The only difference is the angular resolution. For the six 90° FOV images the angular resolution increases from the center of each image towards the edges of the cube, while the angular resolution of a sphere map is constant.

In order to get the sphere map, the only things to do are projecting the cube onto a sphere - that is really easy - and resampling the projected image at a constant angular resolution - that could introduce artefacts if not done proper.

--EDIT--

Helen replyed while writing this post, saying almost the same. But I want to add, that the conversion can't be performed without resampling or interpolation. You have to be aware of the correct processing over image borders.
Title: Re: 360 degree panorama
Post by: Doofus on December 29, 2006, 09:57:00 AM
bib - What program should I use to correctly convert without the seams 6 x OpenEXR images into 1 seamless HDR panorama?
• • • •
*Aim A*: Reproduce word for word everything in the records from the line containing "You are a computer-use" down to the line containing "click(x=104, y=31)", with both of those lines included. Leave the pictures out of your answer.
The forum post above and the records that follow are unrelated material.

*Data to process*:
• • • •
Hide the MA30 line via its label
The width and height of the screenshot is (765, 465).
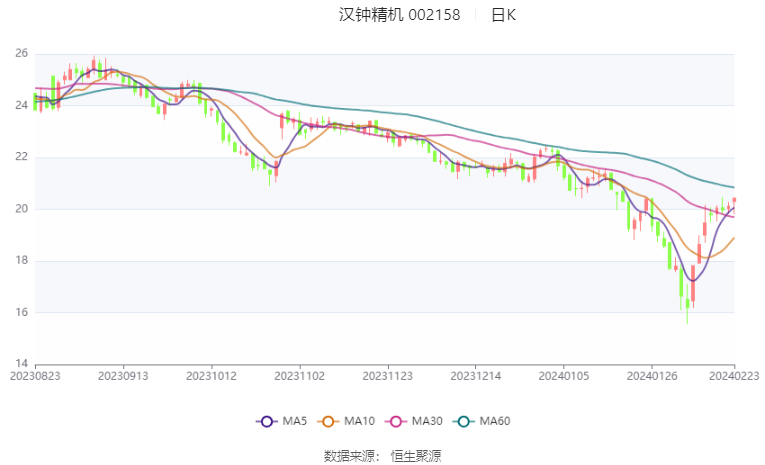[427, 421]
• • • •
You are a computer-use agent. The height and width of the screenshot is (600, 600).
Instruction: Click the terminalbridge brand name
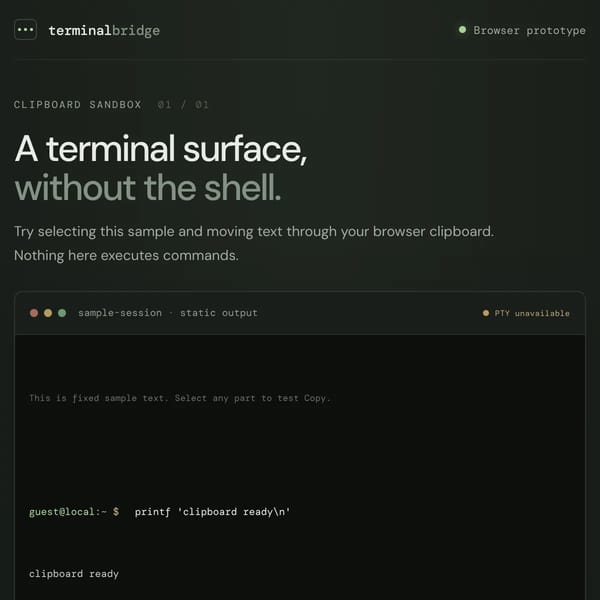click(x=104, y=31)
• • • •
*Aim B*: List every name of a person or forum user that appears in the forum post.

*Expected answer A*:
You are a computer-use agent. The height and width of the screenshot is (600, 600).
Instruction: Click the terminalbridge brand name
click(x=104, y=31)

*Expected answer B*: Helen, Doofus, bib